Preliminary three‐dimensional analysis of the heliospheric response to the 28 October 2003 CME using SMEI white‐light observations

[1] The Solar Mass Ejection Imager (SMEI) has recorded the inner heliospheric response in white-light Thomson scattering to the 28 October 2003 coronal mass ejection (CME). This preliminary report shows the evolution of this particular event in SMEI observations, as we track it from a first measurement at approximately 20° elongation (angular distance) from the solar disk until it fades in the antisolar hemisphere in the SMEI 180° field of view. The large angle and spectrometric coronagraph (LASCO) images show a CME and an underlying bright ejection of coronal material that is associated with an erupting prominence. Both of these are seen by SMEI in the interplanetary medium. We employ a three-dimensional (3-D) reconstruction technique that derives its perspective views from outward flowing solar wind to reveal the shape and extent of the CME. This is accomplished by iteratively fitting the parameters of a kinematic solar wind density model to both SMEI white-light observations and Solar-Terrestrial Environment Laboratory (STELab), interplanetary scintillation (IPS) velocity data.
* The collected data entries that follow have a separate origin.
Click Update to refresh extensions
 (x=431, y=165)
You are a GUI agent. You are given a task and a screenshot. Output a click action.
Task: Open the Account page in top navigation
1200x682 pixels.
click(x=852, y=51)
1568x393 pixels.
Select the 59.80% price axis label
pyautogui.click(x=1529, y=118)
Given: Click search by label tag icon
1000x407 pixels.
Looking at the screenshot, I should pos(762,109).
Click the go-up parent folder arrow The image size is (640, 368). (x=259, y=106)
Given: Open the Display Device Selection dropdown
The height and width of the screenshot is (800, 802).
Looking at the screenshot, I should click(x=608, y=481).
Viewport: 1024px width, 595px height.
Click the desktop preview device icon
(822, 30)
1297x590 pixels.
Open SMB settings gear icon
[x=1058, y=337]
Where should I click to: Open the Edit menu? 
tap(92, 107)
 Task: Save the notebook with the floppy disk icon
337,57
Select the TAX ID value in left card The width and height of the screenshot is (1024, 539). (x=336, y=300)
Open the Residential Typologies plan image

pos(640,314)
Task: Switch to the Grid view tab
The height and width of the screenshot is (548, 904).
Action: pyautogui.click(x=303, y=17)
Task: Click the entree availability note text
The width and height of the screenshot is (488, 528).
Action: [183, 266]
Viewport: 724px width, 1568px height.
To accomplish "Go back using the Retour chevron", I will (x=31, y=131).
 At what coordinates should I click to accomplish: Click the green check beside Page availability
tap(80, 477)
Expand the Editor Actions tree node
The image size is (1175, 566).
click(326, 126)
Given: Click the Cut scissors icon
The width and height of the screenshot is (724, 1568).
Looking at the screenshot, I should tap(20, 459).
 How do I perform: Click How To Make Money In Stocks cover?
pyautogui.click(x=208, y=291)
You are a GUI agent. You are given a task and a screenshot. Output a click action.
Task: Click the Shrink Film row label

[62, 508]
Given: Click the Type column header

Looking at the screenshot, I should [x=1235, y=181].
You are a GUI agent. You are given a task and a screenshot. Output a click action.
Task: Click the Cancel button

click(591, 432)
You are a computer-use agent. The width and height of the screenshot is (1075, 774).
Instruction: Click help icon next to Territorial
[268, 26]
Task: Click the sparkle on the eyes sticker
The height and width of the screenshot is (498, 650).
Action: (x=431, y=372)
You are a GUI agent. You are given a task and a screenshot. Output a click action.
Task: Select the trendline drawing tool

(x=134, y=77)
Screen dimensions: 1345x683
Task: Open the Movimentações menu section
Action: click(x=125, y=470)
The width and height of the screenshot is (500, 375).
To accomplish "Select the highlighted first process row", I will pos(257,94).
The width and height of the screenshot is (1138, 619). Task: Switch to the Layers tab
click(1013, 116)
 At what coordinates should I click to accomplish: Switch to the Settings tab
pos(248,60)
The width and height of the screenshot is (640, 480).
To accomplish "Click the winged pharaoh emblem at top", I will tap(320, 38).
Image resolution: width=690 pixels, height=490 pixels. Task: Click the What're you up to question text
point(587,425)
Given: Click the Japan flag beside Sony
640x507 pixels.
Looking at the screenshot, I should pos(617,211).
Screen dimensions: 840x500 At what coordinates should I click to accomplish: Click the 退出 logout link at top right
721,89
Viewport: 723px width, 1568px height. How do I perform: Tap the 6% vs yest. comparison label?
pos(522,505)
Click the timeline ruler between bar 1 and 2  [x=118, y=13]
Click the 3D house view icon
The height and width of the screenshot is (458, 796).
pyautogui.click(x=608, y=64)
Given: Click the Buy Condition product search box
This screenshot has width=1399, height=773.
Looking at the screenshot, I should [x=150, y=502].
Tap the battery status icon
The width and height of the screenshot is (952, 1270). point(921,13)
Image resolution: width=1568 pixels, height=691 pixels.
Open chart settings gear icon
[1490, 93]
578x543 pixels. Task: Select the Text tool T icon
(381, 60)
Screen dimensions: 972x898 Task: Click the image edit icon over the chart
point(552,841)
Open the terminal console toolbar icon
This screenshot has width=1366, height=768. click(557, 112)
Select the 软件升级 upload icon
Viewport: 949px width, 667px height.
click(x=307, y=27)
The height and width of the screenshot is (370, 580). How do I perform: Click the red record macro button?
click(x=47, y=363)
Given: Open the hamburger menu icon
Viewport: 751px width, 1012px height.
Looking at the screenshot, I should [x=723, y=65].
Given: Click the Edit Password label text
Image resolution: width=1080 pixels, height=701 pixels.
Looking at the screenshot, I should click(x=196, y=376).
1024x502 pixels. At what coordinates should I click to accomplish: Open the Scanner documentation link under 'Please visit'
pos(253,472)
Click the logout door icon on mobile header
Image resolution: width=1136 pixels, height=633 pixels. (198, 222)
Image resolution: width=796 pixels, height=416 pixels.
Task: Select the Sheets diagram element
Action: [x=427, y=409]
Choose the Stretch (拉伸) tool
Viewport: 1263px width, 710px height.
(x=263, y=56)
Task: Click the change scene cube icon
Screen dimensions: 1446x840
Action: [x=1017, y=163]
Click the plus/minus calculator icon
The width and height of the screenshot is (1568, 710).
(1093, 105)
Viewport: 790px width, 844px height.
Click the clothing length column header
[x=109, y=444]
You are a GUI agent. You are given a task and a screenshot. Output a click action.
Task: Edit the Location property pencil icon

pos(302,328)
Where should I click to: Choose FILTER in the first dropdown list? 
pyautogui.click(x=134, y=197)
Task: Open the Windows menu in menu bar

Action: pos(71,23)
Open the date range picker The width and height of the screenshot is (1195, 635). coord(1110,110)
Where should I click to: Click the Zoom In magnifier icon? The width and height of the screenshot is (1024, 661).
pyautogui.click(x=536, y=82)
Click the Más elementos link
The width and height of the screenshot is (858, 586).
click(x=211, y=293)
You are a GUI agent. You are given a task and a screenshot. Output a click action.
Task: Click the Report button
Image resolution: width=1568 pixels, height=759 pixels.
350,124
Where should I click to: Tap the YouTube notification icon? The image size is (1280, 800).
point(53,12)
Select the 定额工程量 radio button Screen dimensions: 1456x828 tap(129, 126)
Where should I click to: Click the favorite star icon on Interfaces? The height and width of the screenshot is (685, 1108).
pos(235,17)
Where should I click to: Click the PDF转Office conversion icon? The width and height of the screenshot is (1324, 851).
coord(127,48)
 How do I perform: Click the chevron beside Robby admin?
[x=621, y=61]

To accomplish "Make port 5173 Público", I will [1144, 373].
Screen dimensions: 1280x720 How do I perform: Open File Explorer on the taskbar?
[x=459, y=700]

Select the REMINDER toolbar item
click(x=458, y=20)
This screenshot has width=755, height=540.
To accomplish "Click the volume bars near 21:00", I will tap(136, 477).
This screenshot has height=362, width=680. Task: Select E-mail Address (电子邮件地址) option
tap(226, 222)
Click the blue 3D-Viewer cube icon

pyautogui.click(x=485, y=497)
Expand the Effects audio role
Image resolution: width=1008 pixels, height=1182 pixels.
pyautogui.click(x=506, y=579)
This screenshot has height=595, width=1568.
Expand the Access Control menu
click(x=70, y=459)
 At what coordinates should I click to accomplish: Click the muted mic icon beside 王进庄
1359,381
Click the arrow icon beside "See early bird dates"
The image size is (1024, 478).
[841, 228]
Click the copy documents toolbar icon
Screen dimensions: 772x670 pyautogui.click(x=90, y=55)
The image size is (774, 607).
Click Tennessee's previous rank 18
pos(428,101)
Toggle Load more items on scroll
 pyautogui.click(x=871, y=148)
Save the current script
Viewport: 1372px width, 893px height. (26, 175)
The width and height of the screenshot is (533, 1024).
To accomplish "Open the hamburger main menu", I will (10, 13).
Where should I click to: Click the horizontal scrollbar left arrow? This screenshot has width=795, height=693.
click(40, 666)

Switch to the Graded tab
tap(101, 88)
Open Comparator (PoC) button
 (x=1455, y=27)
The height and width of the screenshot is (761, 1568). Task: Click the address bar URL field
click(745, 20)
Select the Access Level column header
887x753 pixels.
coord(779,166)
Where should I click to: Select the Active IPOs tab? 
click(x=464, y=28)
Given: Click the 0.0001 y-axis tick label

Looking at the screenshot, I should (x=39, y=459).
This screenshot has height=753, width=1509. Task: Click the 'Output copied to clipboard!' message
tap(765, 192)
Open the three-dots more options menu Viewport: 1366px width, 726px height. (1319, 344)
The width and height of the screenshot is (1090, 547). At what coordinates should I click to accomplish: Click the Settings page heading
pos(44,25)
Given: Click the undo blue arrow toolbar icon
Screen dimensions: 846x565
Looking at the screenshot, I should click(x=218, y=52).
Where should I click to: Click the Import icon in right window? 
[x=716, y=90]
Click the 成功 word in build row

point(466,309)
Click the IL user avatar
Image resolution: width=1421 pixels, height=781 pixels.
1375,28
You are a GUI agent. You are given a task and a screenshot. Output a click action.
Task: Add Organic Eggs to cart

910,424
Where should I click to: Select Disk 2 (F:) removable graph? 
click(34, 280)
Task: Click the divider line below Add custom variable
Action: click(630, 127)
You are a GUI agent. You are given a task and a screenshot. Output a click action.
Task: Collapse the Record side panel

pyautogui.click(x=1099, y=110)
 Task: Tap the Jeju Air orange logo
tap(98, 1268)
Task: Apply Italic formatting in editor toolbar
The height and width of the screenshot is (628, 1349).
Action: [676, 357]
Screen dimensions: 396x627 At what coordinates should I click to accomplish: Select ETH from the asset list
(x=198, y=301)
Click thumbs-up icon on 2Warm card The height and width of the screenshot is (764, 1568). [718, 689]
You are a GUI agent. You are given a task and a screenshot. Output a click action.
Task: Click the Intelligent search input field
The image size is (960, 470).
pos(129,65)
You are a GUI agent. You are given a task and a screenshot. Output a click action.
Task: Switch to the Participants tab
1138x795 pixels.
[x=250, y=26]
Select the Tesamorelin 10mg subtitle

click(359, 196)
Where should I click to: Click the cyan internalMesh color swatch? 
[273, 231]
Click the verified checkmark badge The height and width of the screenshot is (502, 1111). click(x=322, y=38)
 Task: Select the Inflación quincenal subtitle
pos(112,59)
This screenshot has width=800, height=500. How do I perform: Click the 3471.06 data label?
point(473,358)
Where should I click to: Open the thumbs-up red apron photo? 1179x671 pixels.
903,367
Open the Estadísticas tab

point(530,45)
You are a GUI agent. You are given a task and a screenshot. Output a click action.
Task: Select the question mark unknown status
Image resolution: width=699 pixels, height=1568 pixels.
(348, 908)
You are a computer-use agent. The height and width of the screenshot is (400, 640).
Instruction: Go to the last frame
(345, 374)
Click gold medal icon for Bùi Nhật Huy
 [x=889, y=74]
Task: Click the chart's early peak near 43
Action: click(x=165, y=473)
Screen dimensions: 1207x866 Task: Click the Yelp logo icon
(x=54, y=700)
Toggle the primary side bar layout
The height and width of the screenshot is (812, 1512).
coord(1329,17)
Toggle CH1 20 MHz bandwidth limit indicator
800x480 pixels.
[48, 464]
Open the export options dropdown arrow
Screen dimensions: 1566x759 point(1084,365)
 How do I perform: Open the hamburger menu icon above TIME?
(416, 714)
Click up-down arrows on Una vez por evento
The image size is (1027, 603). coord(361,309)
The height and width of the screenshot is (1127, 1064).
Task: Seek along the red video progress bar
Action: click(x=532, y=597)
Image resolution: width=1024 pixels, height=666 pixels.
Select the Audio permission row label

This modeling technique separates the true heliospheric signal in SMEI observations from background noise and reconstructs the 3-D heliospheric structure as a function of time. These reconstructions allow separation of the 28 October CME from other nearby heliospheric structure and a determination of its mass. The present results are the first utilizing this type of 3-D reconstruction with the SMEI data. We determine an excess-over-ambient mass for the southward moving ejecta associated with the prominence material of 7.1 × 1016 g and a total mass of 8.9 × 1016 g. Preliminary SMEI white-light calibration indicates that the total mass of this CME including possible associated nearby structures may have been as much as ∼2.0 × 1017 g spread over much of the earthward facing hemisphere.